To estimate relative activity, group the CSV by species and date, count rows (n_pulses), and compare mean_energy_db distributions.

Detection method

  1. The WAV is divided into non-overlapping 1024-point Hann-windowed frames.
  2. Each window must satisfy two independent conditions to be flagged as bat activity:
    • Adaptive noise floor — the mean bat-band (20–120 kHz) energy must exceed the 10th-percentile of bat-band energies in the surrounding ±3 seconds by a factor of 3×. Using a low rolling percentile makes this robust to constant ultrasonic interference (insects, machinery) because the threshold rises and falls with the local background.
    • Spectral ratio — the bat-band mean must also exceed the whole-spectrum mean by a factor of at least 1.05. Broadband noise sources such as traffic and wind elevate all frequency bins equally, keeping this ratio near 1.0, so they are rejected even if they pass the adaptive check. Real bat calls concentrate energy in the bat band and comfortably clear this threshold.
  3. Consecutive flagged windows (with gaps ≤ 25 windows filled) are grouped into call groups.
  4. Spectral features are extracted from each group: peak frequency, bandwidth, frequency range, CF-tail energy ratio, and pulse repetition rate.
  5. Calls are classified with the British bat key (Cornes, Bedfordshire Bat Group, 2008). The Noctule path additionally requires a rep rate ≤ 8 /s; without this guard, low-frequency interference (traffic, wind) that happens to peak at 20–26 kHz and hits the 18 kHz frequency floor can satisfy the frequency condition and flood the Noctule bucket.
  6. Consecutive same-species groups within 2 s of each other are merged into a single pass.
  7. Single-pulse passes nested inside a larger pass are flagged as dubious.
  8. For remaining single-pulse passes, a local search ±1 s around the pulse looks for sub-threshold pulses at the same frequency to estimate isolation.

Species codes

The following codes are used in the species column and on-canvas labels. Species marked † are outside the normal British range and would require verification.
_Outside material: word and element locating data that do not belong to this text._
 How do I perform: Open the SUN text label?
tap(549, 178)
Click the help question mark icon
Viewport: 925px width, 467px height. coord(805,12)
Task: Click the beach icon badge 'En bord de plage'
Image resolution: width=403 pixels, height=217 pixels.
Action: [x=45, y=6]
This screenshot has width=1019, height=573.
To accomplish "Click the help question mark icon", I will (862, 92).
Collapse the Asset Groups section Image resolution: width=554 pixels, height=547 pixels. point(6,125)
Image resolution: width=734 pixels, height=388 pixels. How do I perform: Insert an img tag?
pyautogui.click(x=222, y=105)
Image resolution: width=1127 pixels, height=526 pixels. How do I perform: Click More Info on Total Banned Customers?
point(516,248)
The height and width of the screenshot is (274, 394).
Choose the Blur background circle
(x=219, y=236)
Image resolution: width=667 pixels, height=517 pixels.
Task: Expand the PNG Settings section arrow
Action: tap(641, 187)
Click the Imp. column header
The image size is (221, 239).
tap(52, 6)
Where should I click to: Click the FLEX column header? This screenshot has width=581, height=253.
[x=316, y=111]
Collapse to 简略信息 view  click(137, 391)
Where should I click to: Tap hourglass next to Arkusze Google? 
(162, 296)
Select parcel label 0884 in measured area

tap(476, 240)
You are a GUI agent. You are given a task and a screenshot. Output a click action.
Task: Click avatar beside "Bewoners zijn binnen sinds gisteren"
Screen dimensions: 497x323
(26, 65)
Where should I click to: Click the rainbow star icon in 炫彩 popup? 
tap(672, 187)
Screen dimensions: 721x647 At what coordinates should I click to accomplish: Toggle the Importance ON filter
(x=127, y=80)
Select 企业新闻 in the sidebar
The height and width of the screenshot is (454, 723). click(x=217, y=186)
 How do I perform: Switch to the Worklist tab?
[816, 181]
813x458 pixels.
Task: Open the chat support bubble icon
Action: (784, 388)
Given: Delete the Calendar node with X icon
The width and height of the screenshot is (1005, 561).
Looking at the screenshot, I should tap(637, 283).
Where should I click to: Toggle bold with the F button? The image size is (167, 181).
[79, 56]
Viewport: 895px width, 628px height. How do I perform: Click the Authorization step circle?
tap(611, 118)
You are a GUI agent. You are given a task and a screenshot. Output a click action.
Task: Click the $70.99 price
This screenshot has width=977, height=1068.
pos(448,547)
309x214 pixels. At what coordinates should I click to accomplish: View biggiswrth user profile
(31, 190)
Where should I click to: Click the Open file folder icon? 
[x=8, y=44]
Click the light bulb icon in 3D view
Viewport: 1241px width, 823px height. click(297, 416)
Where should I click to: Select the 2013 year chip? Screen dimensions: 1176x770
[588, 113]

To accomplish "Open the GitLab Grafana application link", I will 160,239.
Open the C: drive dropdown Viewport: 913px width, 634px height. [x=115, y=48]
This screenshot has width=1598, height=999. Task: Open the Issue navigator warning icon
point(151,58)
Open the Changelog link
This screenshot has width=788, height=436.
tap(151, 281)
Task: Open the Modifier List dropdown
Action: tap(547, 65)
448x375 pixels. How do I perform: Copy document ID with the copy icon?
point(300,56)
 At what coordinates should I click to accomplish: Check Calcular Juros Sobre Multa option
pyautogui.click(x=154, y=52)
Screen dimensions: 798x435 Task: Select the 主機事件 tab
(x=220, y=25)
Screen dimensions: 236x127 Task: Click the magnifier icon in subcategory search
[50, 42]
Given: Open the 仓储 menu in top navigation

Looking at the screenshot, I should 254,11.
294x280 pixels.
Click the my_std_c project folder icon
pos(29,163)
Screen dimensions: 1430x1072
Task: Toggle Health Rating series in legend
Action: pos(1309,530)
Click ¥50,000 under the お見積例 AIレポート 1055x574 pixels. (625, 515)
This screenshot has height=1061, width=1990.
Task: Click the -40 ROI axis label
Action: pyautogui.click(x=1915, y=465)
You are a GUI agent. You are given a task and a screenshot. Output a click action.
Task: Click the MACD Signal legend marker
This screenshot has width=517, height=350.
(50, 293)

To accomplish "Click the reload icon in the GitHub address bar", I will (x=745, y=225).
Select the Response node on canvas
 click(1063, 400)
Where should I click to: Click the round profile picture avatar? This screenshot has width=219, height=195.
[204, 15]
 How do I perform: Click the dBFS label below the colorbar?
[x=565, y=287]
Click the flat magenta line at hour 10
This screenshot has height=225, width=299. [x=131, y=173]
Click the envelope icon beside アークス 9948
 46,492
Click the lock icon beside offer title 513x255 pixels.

Code Scientific name Common name
BARBAR Barbastella barbastellus Western barbastelle
EPTSER Eptesicus serotinus Common serotine
MYOBEC Myotis bechsteinii Bechstein's myotis
MYOBRA Myotis brandtii Brandt's myotis
MYODAU Myotis daubentonii Daubenton's myotis
MYOMYS Myotis mystacinus Whiskered myotis
MYONAT Myotis nattereri Natterer's myotis
MYOSPP Myotis sp. Unresolved / probable Daubenton's, Whiskered or Brandt's
NYCLEI Nyctalus leisleri Leisler's noctule
NYCNOC Nyctalus noctula Noctule
NYCSPP Nyctalus sp. Noctule or Leisler's (ambiguous floor 21–24 kHz)
PIPNAT Pipistrellus nathusii Nathusius' pipistrelle
PIPPIP Pipistrellus pipistrellus Common pipistrelle
PIPPYG Pipistrellus pygmaeus Soprano pipistrelle
PIPSPP Pipistrellus sp. Common or Nathusius' pipistrelle (boundary)
PLEAUR Plecotus auritus Brown long-eared bat
PLEAUS Plecotus austriacus Grey long-eared bat
PLESPP Plecotus sp. Unresolved long-eared bat
RHIFER Rhinolophus ferrumequinum Greater horseshoe bat
RHIHIP Rhinolophus hipposideros Lesser horseshoe bat
RHISPP Rhinolophus sp. Unresolved horseshoe bat

Additional European species recognised by the classifier but not currently output (would require expanded detection logic):

Code Scientific name Common name
EPTISA† Eptesicus isabellinus Meridional serotine
EPTNIL† Eptesicus nilssonii Northern bat
HYPSAV† Hypsugo savii Savi's pipistrelle
MINSCH† Miniopterus schreibersii Common bent-wing bat
MYOALC Myotis alcathoe Alcathoe myotis
MYOCAP† Myotis capaccinii Long-fingered bat
MYODAS† Myotis dasycneme Pond myotis
MYOEMA† Myotis emarginatus Geoffroy's myotis
MYOMYO† Myotis myotis Mouse-eared myotis
NYCLAS† Nyctalus lasiopterus Giant noctule
PIPKUH† Pipistrellus kuhlii Kuhl's pipistrelle
RHIEUR† Rhinolophus euryale Mediterranean horseshoe bat
TADTEN† Tadarida teniotis European free-tailed bat
VESMUR† Vespertilio murinus Particoloured bat

About

Processes AudioMoth ultrasonic WAV recordings to detect and classify British bat species from their echolocation calls, producing spectrograms, detection CSVs, and an interactive HTML viewer.